Make the Most of Everything: Further Considerations on Disrupting Diffusion-based Customization
Journal:
arXiv
Published Date:
Mar 18, 2025
Abstract
The fine-tuning technique for text-to-image diffusion models facilitates
image customization but risks privacy breaches and opinion manipulation.
Current research focuses on prompt- or image-level adversarial attacks for
anti-customization, yet it overlooks the correlation between these two levels
and the relationship between internal modules and inputs. This hinders
anti-customization performance in practical threat scenarios. We propose Dual
Anti-Diffusion (DADiff), a two-stage adversarial attack targeting diffusion
customization, which, for the first time, integrates the adversarial
prompt-level attack into the generation process of image-level adversarial
examples. In stage 1, we generate prompt-level adversarial vectors to guide the
subsequent image-level attack.
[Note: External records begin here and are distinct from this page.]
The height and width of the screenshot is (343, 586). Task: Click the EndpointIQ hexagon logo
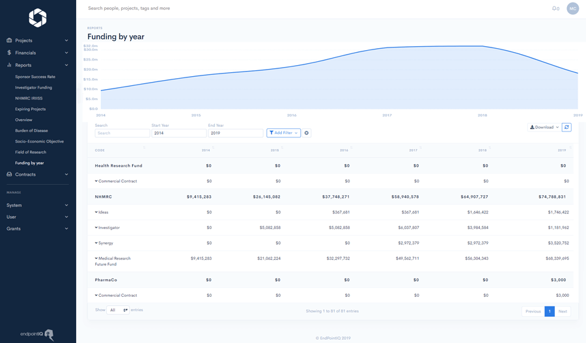point(38,18)
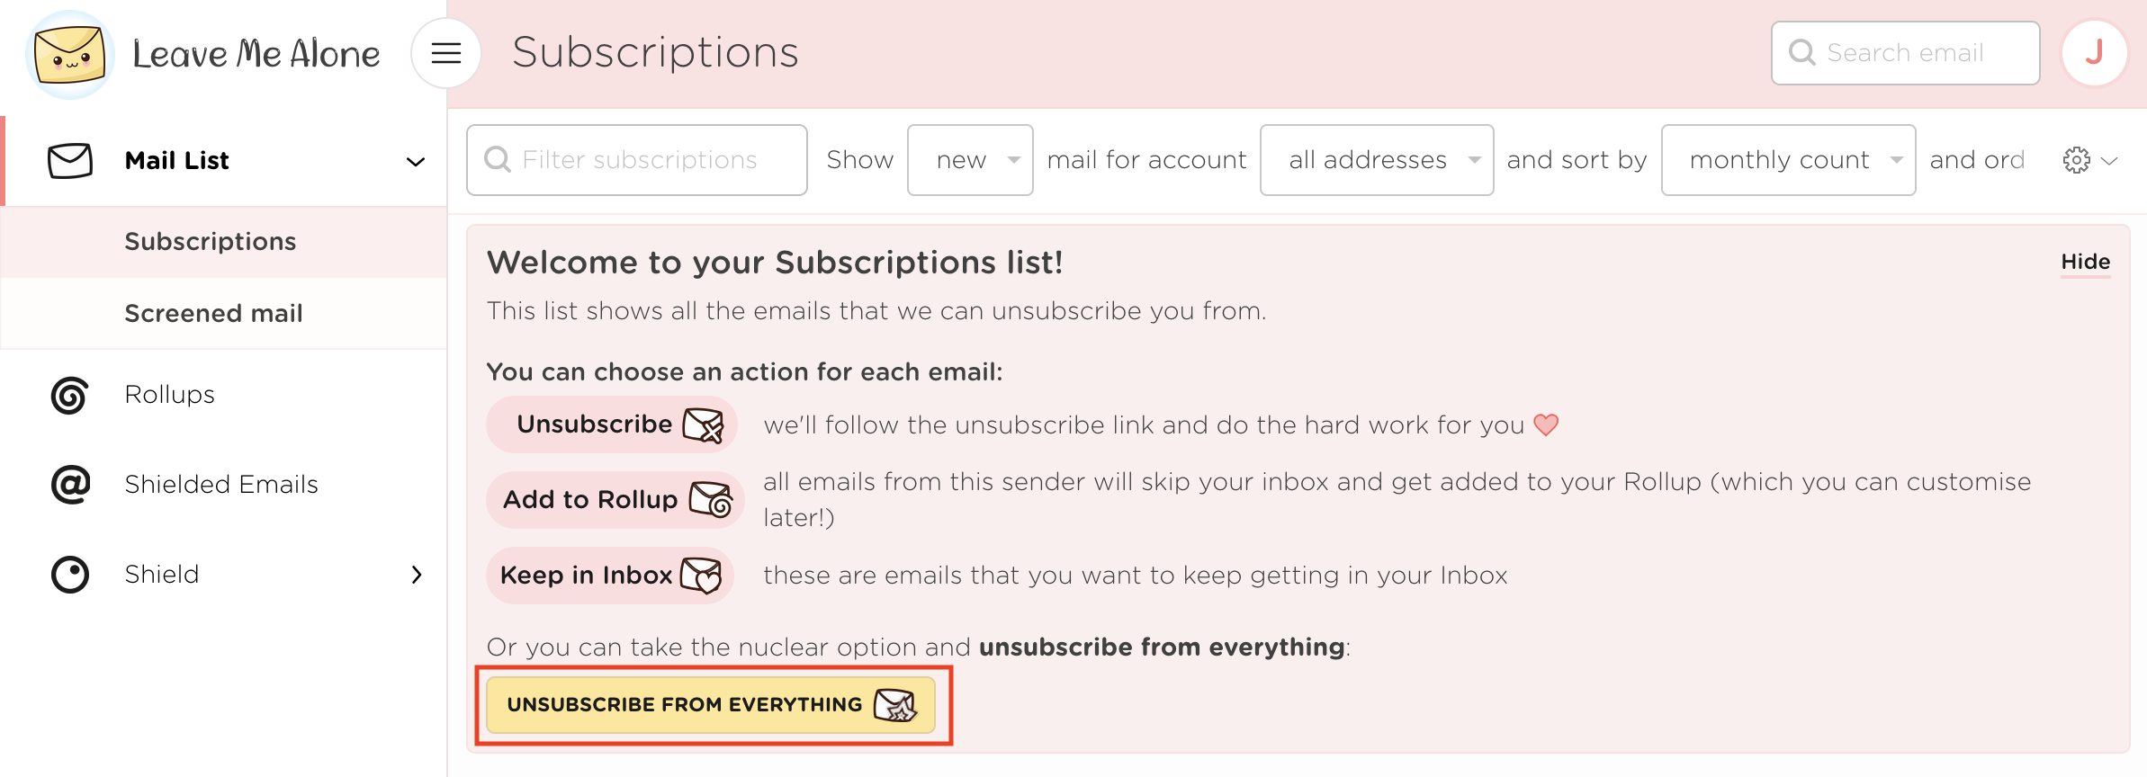Click the Search email box
This screenshot has height=777, width=2147.
coord(1905,53)
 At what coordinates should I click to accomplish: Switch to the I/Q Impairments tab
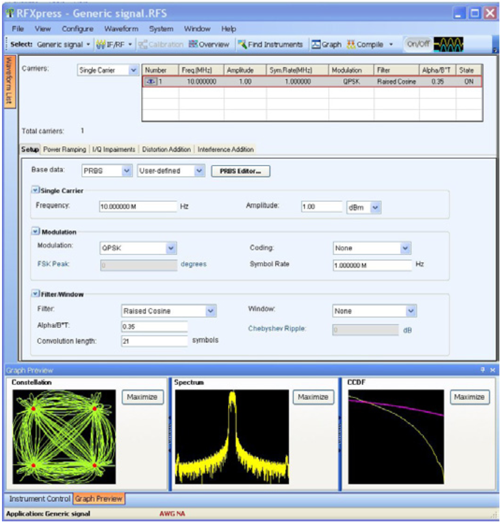[x=114, y=149]
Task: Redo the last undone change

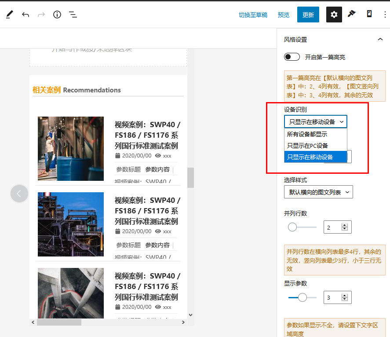Action: (41, 15)
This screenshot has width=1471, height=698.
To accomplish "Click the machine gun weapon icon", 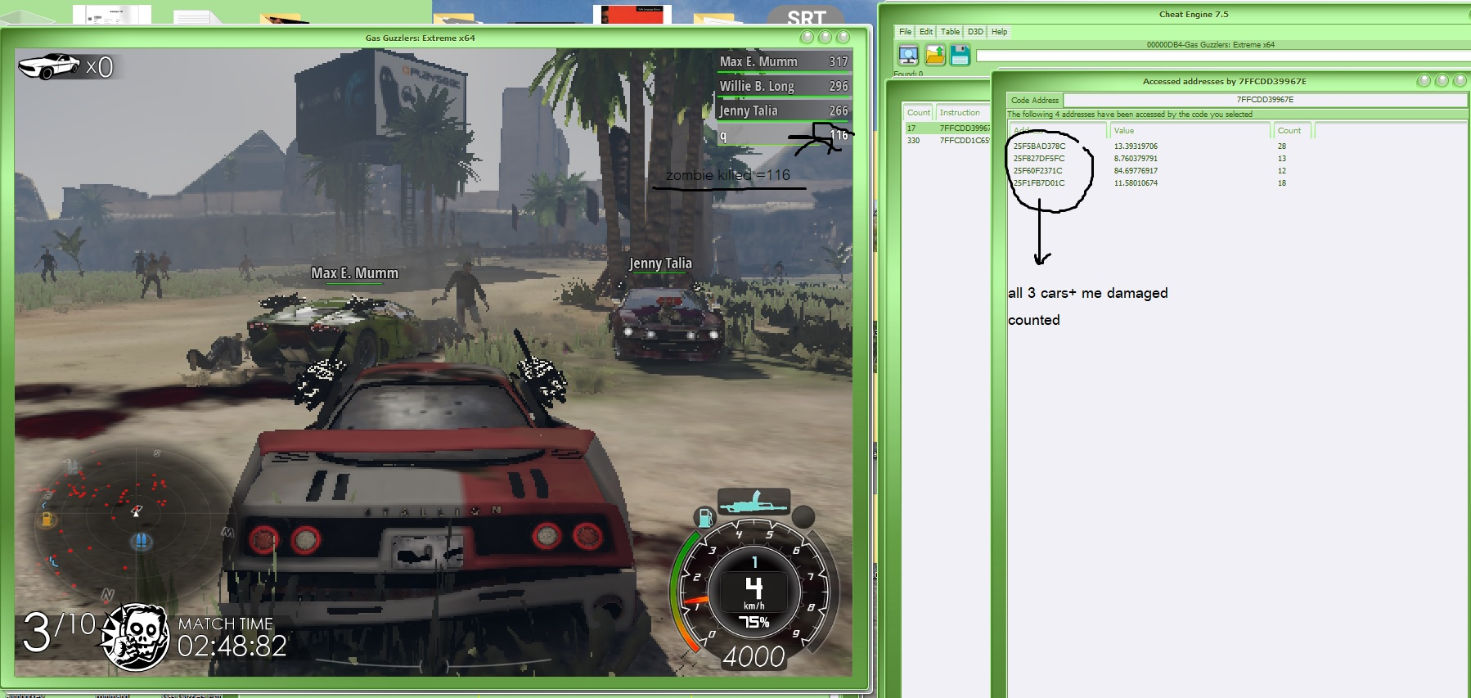I will click(753, 500).
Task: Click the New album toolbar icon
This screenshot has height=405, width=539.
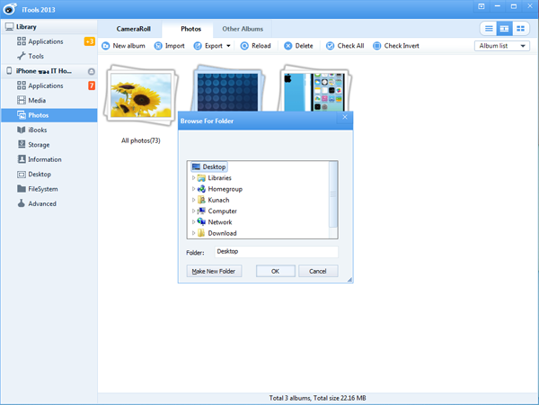Action: pyautogui.click(x=107, y=46)

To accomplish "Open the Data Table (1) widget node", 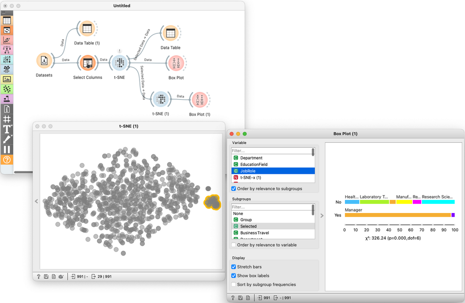I will click(87, 29).
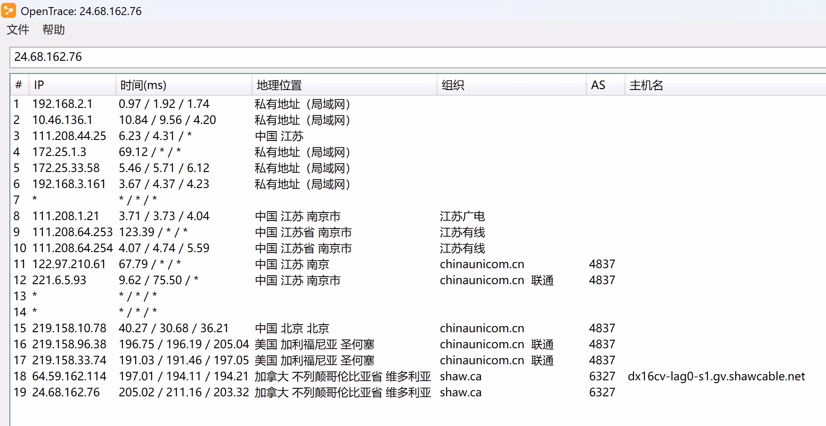
Task: Click the 时间(ms) column header
Action: click(x=183, y=85)
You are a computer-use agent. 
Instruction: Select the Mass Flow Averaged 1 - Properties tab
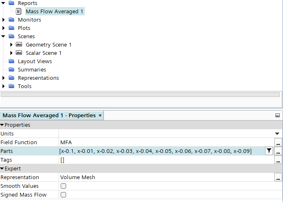click(x=49, y=115)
In stage 2, besides conducting the end-to-end
attack on the UNet model, we disrupt its self- and cross-attention modules,
aiming to break the correlations between image pixels and align the
cross-attention results computed using instance prompts and adversarial prompt
vectors within the images. Furthermore, we introduce a local random timestep
gradient ensemble strategy, which updates adversarial perturbations by
integrating random gradients from multiple segmented timesets. Experimental
results on various mainstream facial datasets demonstrate 10%-30% improvements
in cross-prompt, keyword mismatch, cross-model, and cross-mechanism
anti-customization with DADiff compared to existing methods.